#### Extracted text:
+++

Chaotic Electronics and Bats

Around 1992 I'd been reading about Chaos theory and started playing around with some analog electronic circuits. I was amazed how easy it was to build a chaotic circuit, and on impulse I sent a couple of my designs off to Wireless World (the magazine best known for publishing Arthur C. Clarke's idea of geostationary communication satellites). More amazement, they published them in their Circuit Ideas section of June of that year. My first published work. The editor asked me if I had any more similar material. Well it took me a while, but I did a full article - The Twisted World of Non-Linear Electronics (PDF of images scans from mag, 9 pages - includes the chaotic stuff, which was republished in a little Newnes book). To my delight, it was the cover article in the February 1993 issue, and for the cover they did a brilliant modified version of Dali's "Persistence of Vision", with melting circuit boards instead of clocks. I think the only other thing I did for them was a piece on Operational Transconductance Amplifiers, which sound pretty obscure but are actually really nifty. The most notable circuit in that piece, The Versatile World of OTAs (March 1994 issue, PDF, 5 pages), was a heterodyne ultrasonic receiver - in other words, a bat detector :)

+++

Element and text location data:

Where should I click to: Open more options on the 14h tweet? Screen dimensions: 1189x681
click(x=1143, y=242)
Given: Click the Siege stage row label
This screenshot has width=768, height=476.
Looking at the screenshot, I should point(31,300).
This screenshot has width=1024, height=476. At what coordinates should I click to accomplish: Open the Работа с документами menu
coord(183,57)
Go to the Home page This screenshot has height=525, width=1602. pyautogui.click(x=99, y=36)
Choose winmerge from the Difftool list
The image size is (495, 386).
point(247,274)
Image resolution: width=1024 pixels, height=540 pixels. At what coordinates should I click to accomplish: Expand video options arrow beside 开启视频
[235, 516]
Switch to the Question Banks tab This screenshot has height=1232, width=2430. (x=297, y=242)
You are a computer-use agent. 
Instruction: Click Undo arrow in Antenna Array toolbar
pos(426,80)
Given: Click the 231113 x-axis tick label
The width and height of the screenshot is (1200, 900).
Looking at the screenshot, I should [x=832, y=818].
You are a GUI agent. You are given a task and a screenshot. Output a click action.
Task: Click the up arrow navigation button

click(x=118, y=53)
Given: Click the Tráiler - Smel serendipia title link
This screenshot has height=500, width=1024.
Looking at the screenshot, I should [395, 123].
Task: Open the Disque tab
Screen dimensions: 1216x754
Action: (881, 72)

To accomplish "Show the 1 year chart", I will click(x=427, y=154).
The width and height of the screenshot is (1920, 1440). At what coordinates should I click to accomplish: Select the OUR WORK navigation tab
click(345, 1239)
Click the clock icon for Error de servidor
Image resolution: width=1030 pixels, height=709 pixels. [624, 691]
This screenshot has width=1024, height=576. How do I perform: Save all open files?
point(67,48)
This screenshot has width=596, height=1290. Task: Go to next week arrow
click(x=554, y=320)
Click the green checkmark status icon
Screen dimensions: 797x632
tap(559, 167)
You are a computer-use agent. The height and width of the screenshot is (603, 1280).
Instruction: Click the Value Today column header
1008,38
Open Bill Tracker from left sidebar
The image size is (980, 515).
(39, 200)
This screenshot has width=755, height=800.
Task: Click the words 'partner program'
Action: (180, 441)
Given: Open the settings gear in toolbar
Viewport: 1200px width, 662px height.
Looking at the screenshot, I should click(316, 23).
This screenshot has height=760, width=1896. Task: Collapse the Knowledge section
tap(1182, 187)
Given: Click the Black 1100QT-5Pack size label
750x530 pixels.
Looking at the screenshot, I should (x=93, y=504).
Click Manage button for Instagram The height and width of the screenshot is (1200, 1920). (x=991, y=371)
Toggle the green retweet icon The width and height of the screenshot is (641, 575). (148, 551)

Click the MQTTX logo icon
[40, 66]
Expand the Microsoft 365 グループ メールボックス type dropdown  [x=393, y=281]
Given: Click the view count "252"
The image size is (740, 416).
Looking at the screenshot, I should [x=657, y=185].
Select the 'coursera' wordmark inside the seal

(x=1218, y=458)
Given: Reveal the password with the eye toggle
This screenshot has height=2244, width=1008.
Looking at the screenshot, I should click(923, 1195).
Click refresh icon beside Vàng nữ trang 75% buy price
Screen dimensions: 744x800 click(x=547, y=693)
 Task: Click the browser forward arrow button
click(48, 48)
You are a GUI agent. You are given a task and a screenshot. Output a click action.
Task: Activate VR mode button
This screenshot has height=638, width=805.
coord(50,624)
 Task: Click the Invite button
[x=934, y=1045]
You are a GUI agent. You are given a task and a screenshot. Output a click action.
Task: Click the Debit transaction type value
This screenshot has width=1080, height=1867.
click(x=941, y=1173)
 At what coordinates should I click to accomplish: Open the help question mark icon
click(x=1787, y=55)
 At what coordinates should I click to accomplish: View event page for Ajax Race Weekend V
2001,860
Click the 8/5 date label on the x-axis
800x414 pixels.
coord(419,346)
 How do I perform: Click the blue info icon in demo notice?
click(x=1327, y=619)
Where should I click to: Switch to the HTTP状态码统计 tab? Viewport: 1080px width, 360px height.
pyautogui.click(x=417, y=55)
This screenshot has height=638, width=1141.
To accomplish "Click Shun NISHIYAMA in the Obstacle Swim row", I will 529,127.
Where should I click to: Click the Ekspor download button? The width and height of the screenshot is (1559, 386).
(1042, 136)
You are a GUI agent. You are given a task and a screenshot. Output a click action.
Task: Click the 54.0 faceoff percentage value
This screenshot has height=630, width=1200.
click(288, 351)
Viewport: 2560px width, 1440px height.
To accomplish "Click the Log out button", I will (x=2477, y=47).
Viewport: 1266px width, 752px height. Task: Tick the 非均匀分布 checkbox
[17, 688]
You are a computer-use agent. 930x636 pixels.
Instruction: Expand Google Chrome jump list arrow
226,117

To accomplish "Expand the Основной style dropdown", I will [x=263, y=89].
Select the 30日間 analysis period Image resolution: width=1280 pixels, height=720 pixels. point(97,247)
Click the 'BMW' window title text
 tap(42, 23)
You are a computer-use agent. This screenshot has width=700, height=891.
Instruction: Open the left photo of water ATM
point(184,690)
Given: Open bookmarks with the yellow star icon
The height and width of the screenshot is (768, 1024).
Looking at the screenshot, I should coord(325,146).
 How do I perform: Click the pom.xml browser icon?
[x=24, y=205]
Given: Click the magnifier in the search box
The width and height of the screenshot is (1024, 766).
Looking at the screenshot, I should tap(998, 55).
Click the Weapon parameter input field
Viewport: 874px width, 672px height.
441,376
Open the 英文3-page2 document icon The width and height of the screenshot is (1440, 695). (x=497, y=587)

+++

#### Parts of the exercise:
a) List every year mentioned in the text about chaotic electronics and bats.
b) Render the lines of the listing as a Markdown table with columns Nr and Line, beginning at the line containing "How do I perform: Click the pom.xml" and continuing through the end of the listing. Omit blank lines.

#### Task results:
a)
- 1992
- 1993
- 1994

b)
| Nr | Line |
|---|---|
| 1 |  How do I perform: Click the pom.xml browser icon? |
| 2 | [x=24, y=205] |
| 3 | Given: Click the magnifier in the search box |
| 4 | The width and height of the screenshot is (1024, 766). |
| 5 | Looking at the screenshot, I should tap(998, 55). |
| 6 | Click the Weapon parameter input field |
| 7 | Viewport: 874px width, 672px height. |
| 8 | 441,376 |
| 9 | Open the 英文3-page2 document icon The width and height of the screenshot is (1440, 695). (x=497, y=587) |